Find the line containing "Task: Click the Windows taskbar search box" in the listing below; reproduce it and every line after, exactly. Skip pictures.

▬▬▬

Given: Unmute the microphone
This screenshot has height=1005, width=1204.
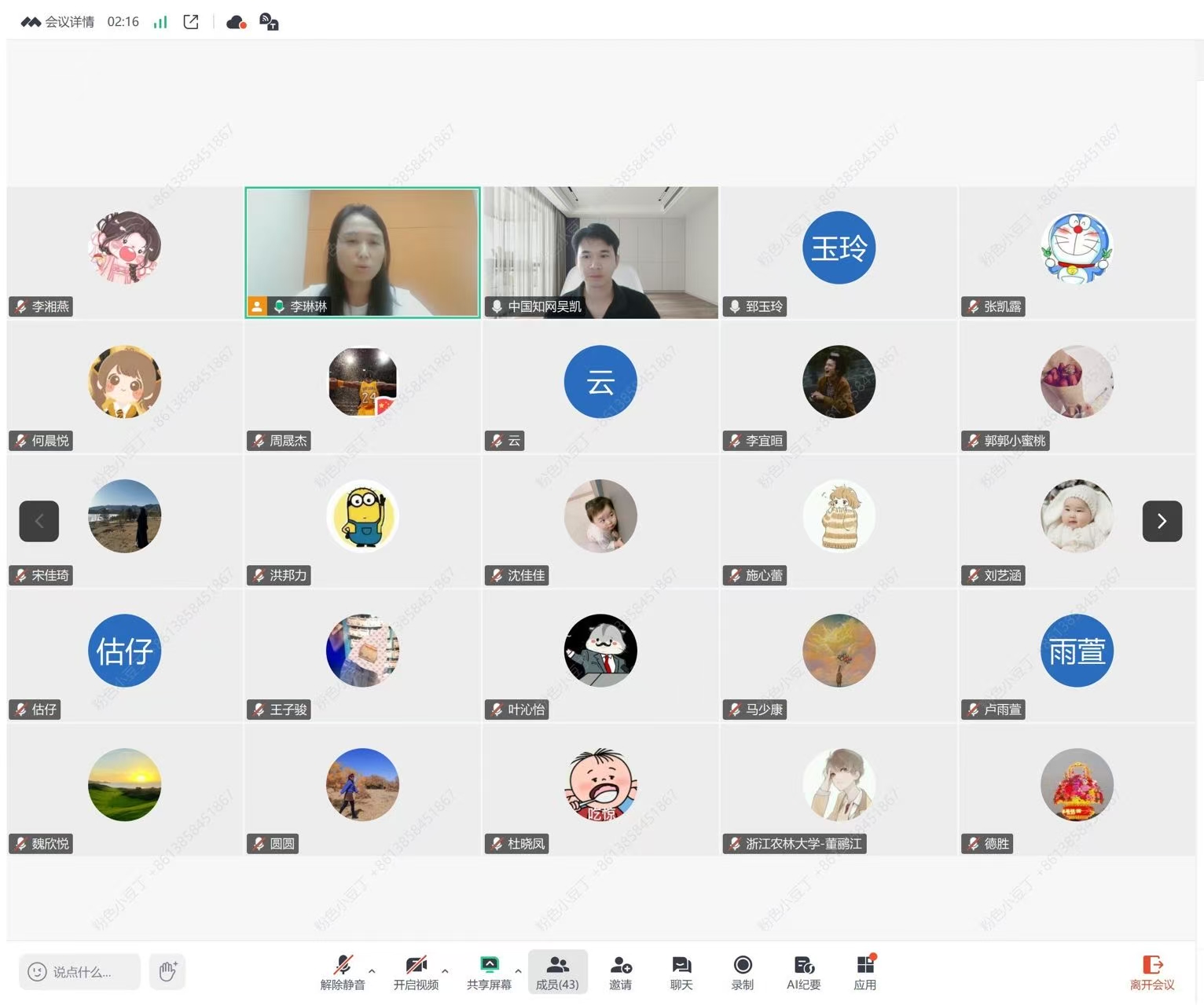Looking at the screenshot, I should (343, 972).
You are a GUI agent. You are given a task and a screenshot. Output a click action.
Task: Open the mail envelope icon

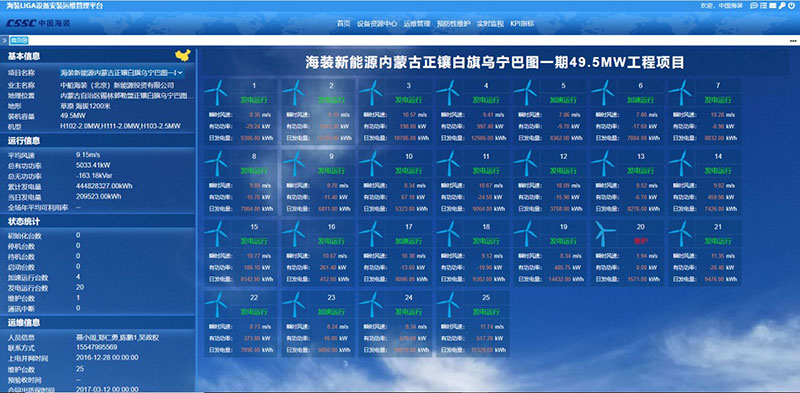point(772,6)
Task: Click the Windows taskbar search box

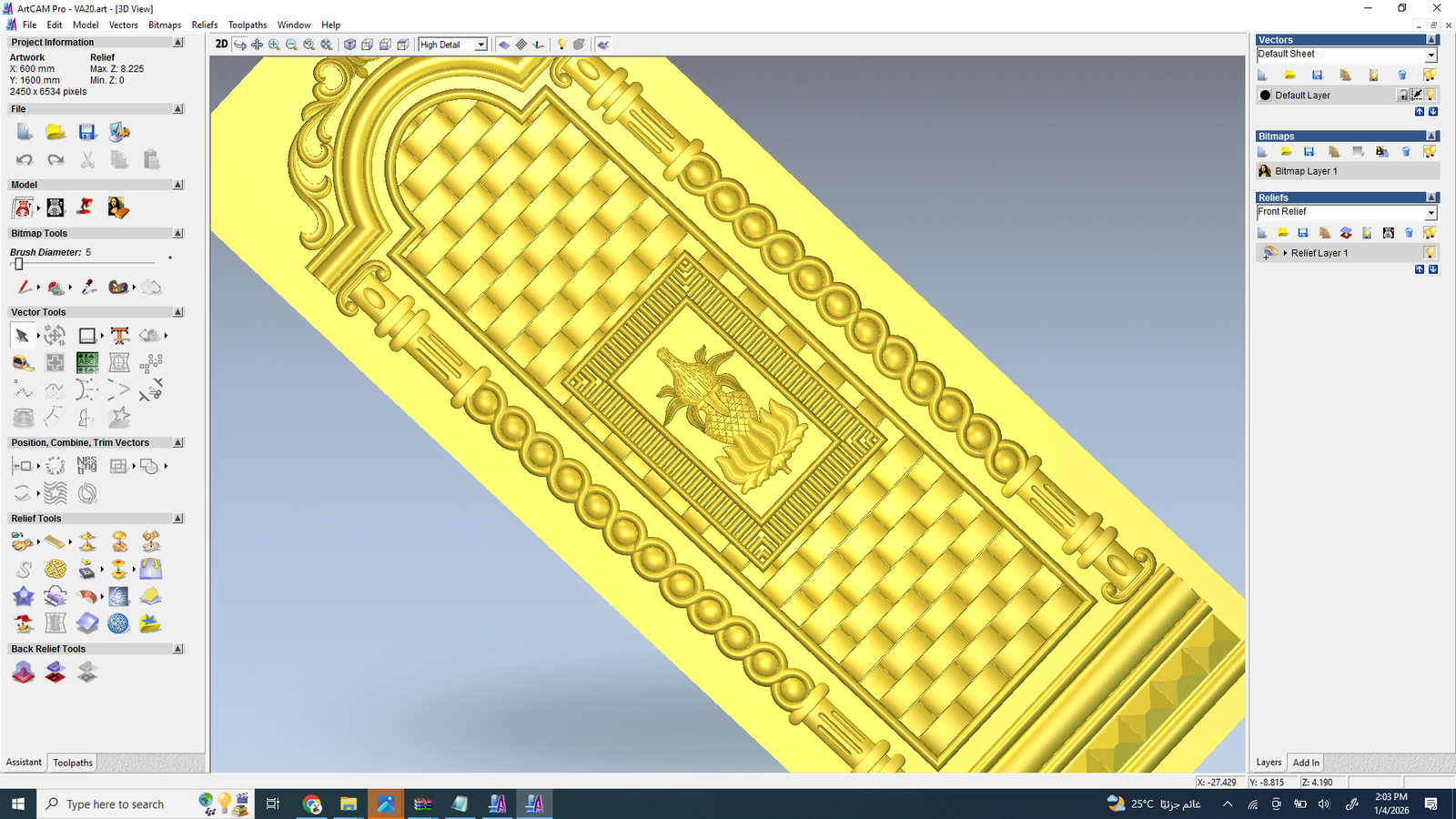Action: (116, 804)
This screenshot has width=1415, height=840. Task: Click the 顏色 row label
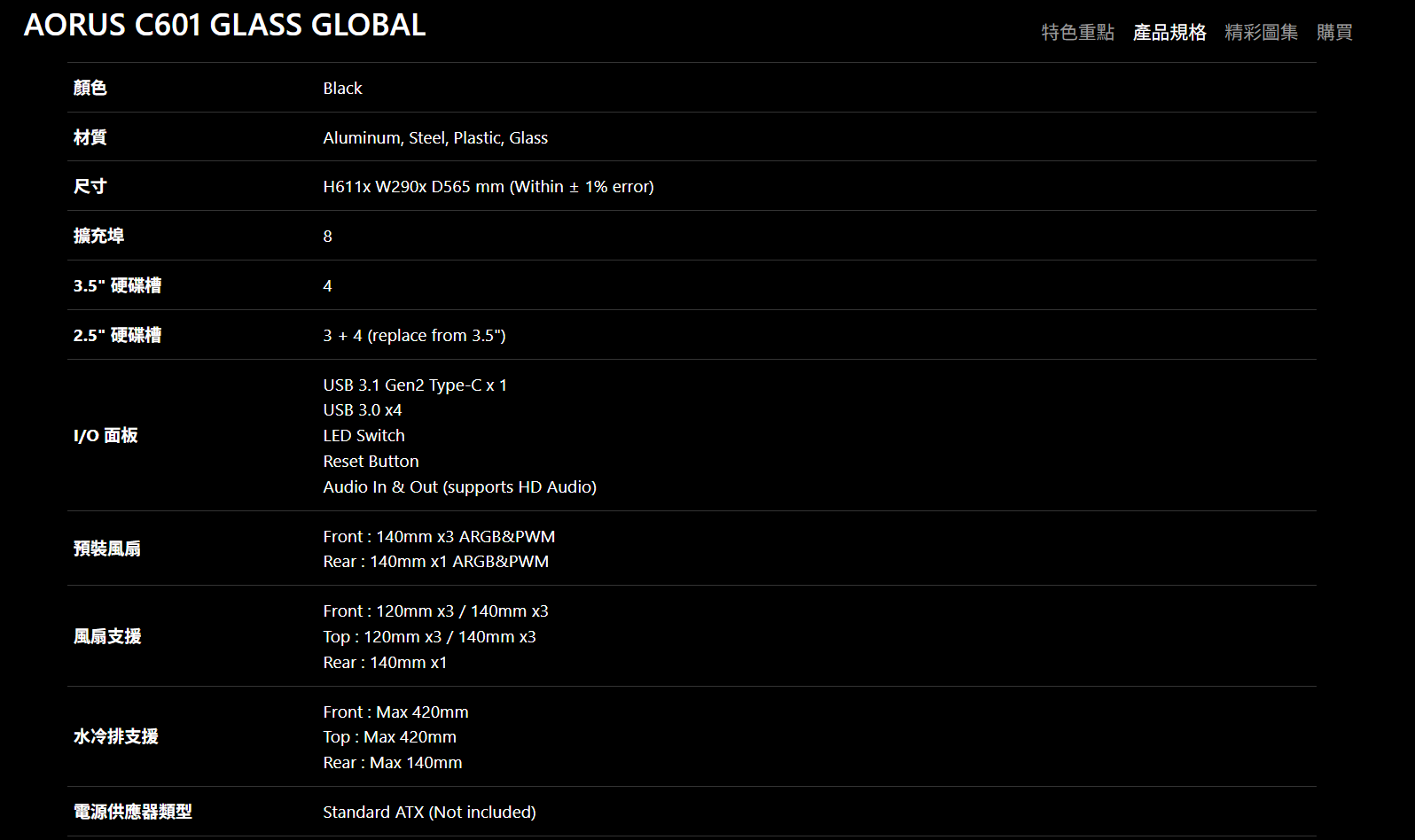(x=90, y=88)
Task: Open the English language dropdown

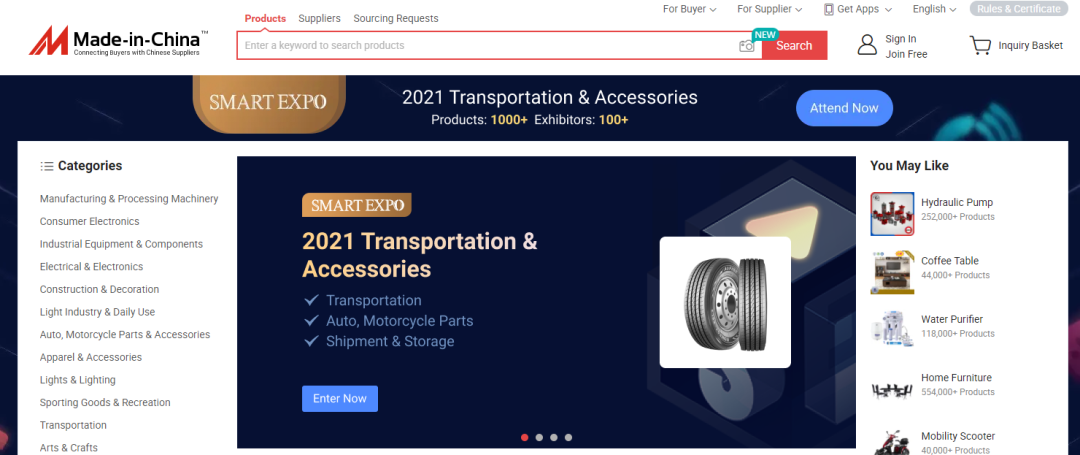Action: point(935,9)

▬▬▬

* Completed task *
Task: Click the Windows taskbar search box

Action: (116, 804)
This screenshot has width=1415, height=840. Task: Click the 顏色 row label
(x=90, y=88)
Task: Open the English language dropdown

Action: point(935,9)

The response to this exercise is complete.